How to attract top talent
Most talented graduates are most drawn to a small number of tech companies (FAANG for short: Facebook, Apple, Amazon, Netflix, Google). New grads start with six figure salaries (or more), bean bag chairs, catered breakfast, lunch and dinner, as well as the cachet of saying “I work for Google”. So how do companies compete, especially when their core business isn’t technology related?
Top tier technical talent will be drawn in by interesting technical problems regardless of industry, company or even sometimes pay. If you can find a problem within your organization and package it to technical people in a way that makes them want to solve it, that is your best recruiting technique.
No technical debt
Companies run by people without IT backgrounds can be difficult for IT staff to work for. Oftentimes any tech that had to be implemented used piecemeal contractors. There was no plan around database infrastructure. Systems were built in a haphazard way and are frustrating to maintain. To recruit top talent you need to show them that there isn’t a lot of technical debt and they will have the freedom and autonomy to solve interesting problems, not burdened by bad code.
How to choose candidates
Now that a number of people have expressed interest in a role, you have to choose who to hire. THis can be really tricky if you do not have other technical people on your team. You will need other technical people to tell you if the person you are talking to is a smooth talker or an expert.
Find a third party
If you currently have no one technical on staff, or no one who is specialized in the area that you need to hire in, you need to use a third party to help vet their person’s technical knowledge. If your company is particularly small with a limited budget, I would try to find a friend with a technical background to help. If you can afford it, use a third party service. Investors can also be a great help for this.
Ask them to explain a technical concept to you.
Now that you have found someone that knows what they are talking about, you need to see how well you can work with them. As I’ve mentioned in another article (top 10 mistakes section_) for technical people being right is far more important then being nice. This is a good thing. You want someone who is direct and can explain what will work and what won’t. You don’t want someone who will not highlight problems, or be direct. That being said, you need to understand what they are saying.
When hiring, focus on communication skills not people skills. Ask them to explain some technical concept you know nothing about (try ACID for example). Do you understand what they are saying? Can they take big concepts, break them down and make them easy to understand?
How to retain top talent
Now that you have an exceptional hire, how do you make sure they stay and grow with the organization? IT staff can hold alot of organizational knowledge, and retaining those skills can be critical to success.
Autonomy and respect
General management principles apply, but here are some pitfalls that are common when people without IT backgrounds Hire IT staff. It’s very important to respect what programmers do. To some IT can feel like a financial burden that doesn’t significantly improve the bottom line. IT workers often demand salaries more in line with managers or directors. They work from home, progress can be slow, and can be hard to understand. All of these factors can lead a manager to micromanage employees, and a culture where their contributions are not acknowledged or respected. IT is one of those things that you only notice when it’s broken. Try to notice when it’s working too.

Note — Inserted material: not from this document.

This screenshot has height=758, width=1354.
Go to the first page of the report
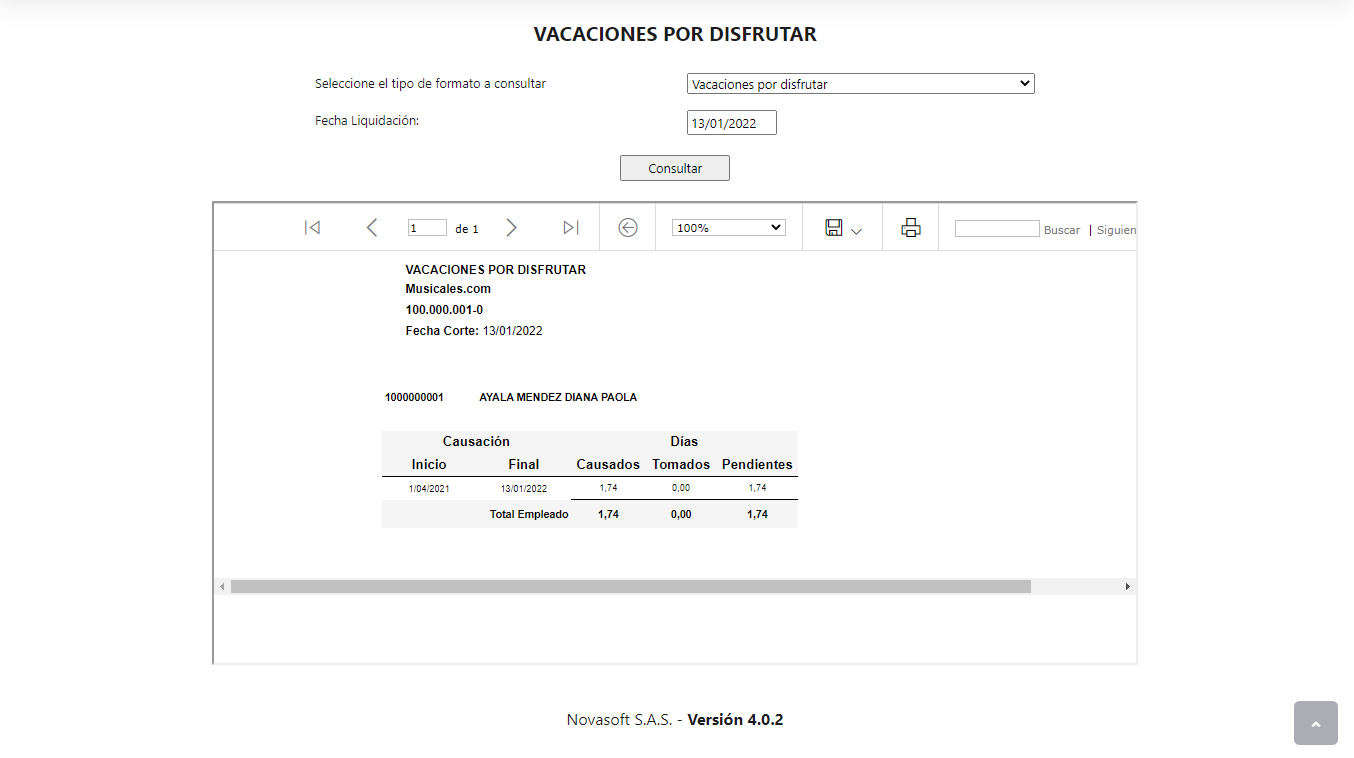[x=312, y=227]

If you want to attract and retain top tier technical talent you need to compensate them well. Depending on the size of the organization, that may mean that they are the best paid in the company.
Room for advancement
Smaller companies with limited tech teams usually have work that is fairly mundane and easy to complete. There is little room for growth or advancement. Try to offer educational opportunities outside of the office, whether that is conferences or online courses to help them gain additional skills.

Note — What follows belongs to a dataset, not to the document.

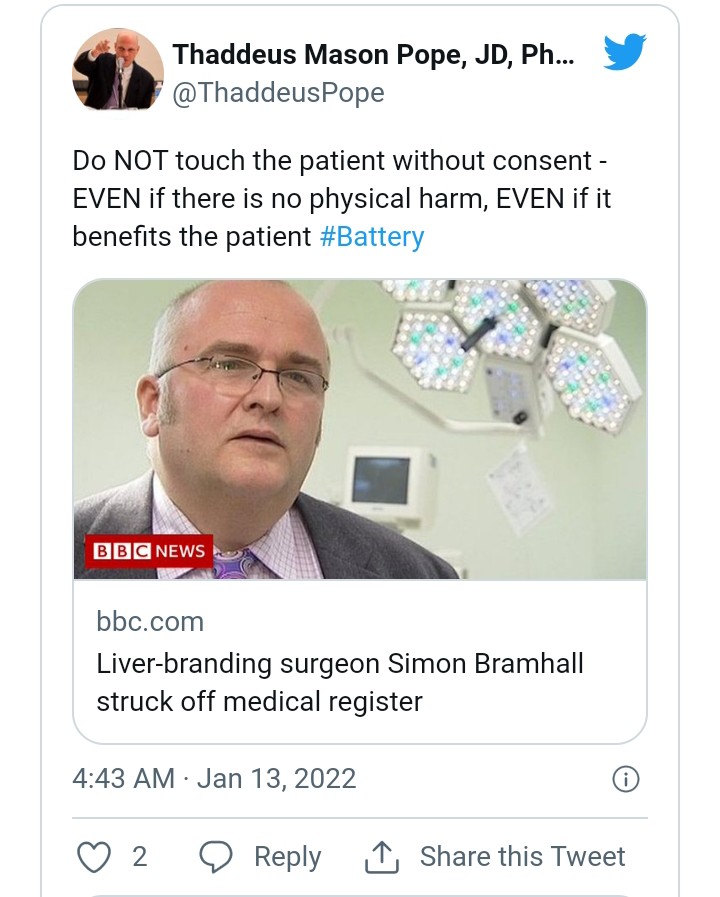Click the like count number 2
720x897 pixels.
coord(139,856)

Most technical people have very little opportunity to explore non technical areas, and often those experiences are what can lead to the biggest career growth. Think about how you can help involve the employee in other areas of the business. This will also help keep boredom at bay.
What to do if the work is boring
Most great technical hires will get bored easily, and need a challenge in their work. As previously mentioned most companies without an IT focus can be rather mundane to work for. If you are looking for greater engagement and satisfaction amongst IT staff consider letting them explore other areas of the business. Maybe once a week they can do some marketing operations. Ask them if there are any improvements they could make. Would a different IT system save time and money? This can offer a fresh and interesting perspective for the employee. Similarly you can have a day where the marketing team learns about IT decision making. Cross functional teams often result in the most amount of innovation.